DES MOINES, Iowa --- Sheriff Kevin Pals had to mull this one over a bit.
On one hand, the 21-year-old in front of Pals was well within his rights to apply for a firearm permit in Cerro Gordo County.
On the other, a background check turned up more than 50 contacts between the applicant and the police in the past year-and-a-half. He was a suspect in a burglary and connected to a few other cases. He just seemed to be around when mischief was happening.
"He took me to the appeals process," Pals said. "The administrative law judge agreed with him. He got the permit."
It was the only time Pals has been challenged on a permit denial since Iowa's "shall issue" law took effect more than a year ago.
Since that time, sheriff's offices across the state have been issuing more permits. But several departments in some of the state's most populous counties have been denying permits much more frequently, too.
"Frankly, it's getting to the point where I think I might have to make an example out of some of them," Black Hawk County Sheriff Tony Thompson said.
Thompson denied 38 permit applications last year and 10 so far this year. That's up from three denials in 2009 and two in 2010.
Thompson is frustrated because he thinks people who know they aren't supposed to have a permit are using "shall issue" as an excuse to try to obtain a firearm permit.

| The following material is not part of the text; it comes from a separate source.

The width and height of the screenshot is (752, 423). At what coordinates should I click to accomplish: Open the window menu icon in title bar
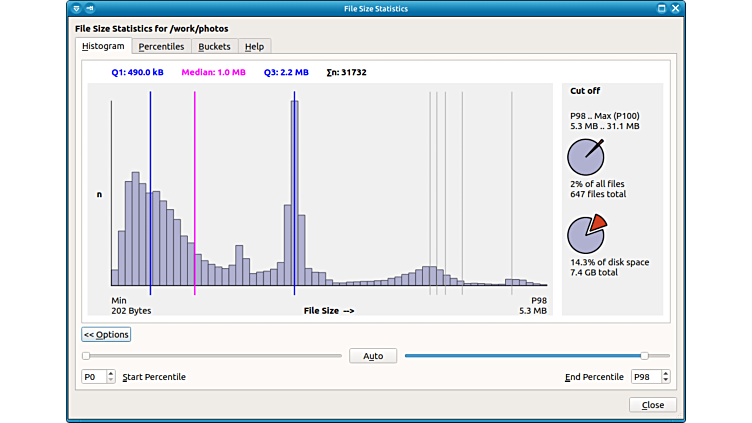[76, 9]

"We have people who fill out an application and say they have no felonies," Thompson said.
"Then we do the background check and right there on the front page of (National Instant Criminal Background Check System) there's a felony conviction."
Falsifying the permit application is a Class D felony. Thompson said he lets applicants know that when he rejects their application, but he has yet to ask the county attorney's office to apply the charge.
Linn County Sheriff Brian Gardner has, and that case is pending. The Linn County denials increased from 17 in 2009 to 31 in 2010 to 44 in 2011. Statistics aren't available for this year.
"I think most of it is a misunderstanding of the law," Gardner said. "People who don't realize that the felony they received a long time ago still prohibits them from obtaining a firearm."
Gardner is in his first term as sheriff and "shall issue" became a campaign issue in his run for office. Gardner said he supports "shall issue" now as he did during his run, but he would like to see the training requirement strengthened.
"Right now, someone can take a course online --- they don't even have to handle a firearm --- print out the certificate, and I have to accept that as training," he said.
State Rep. Matt Windschitl, R-Missouri Valley, thinks the increase in denials is the fault of people who thought "shall issue" meant anybody who wants a permit could get one.
"They don't understand the law. If they have a felony in their background, they can't get a firearm," he said. "What's happening is the process is working as it was intended. People who are not supposed to be carrying a weapon are not supposed to be issued permits. That's exactly why we set it up the way that we did."
Muscatine County Sheriff Dave White agrees.
"The bulk of them are just misunderstanding what had occurred with their sentence," he said. "Somebody maybe received a pardon or they were able to get their voting rights back, but you don't always get your firearms back."
White's office denied 10 permits in 2011, more than double the number in 2010. Like Gardner and Thompson, White said he would like to see some more stringent training requirements, but the effect of "shall issue" has been "no problem at all."
Dennis Conard, sheriff in Scott County, shared a similar sentiment. His department has more than doubled the number of permits issued from 2,533 in 2010 to 5,851 in 2011. It also doubled the denials from two to four.
"It just hasn't been an issue here," Conard said.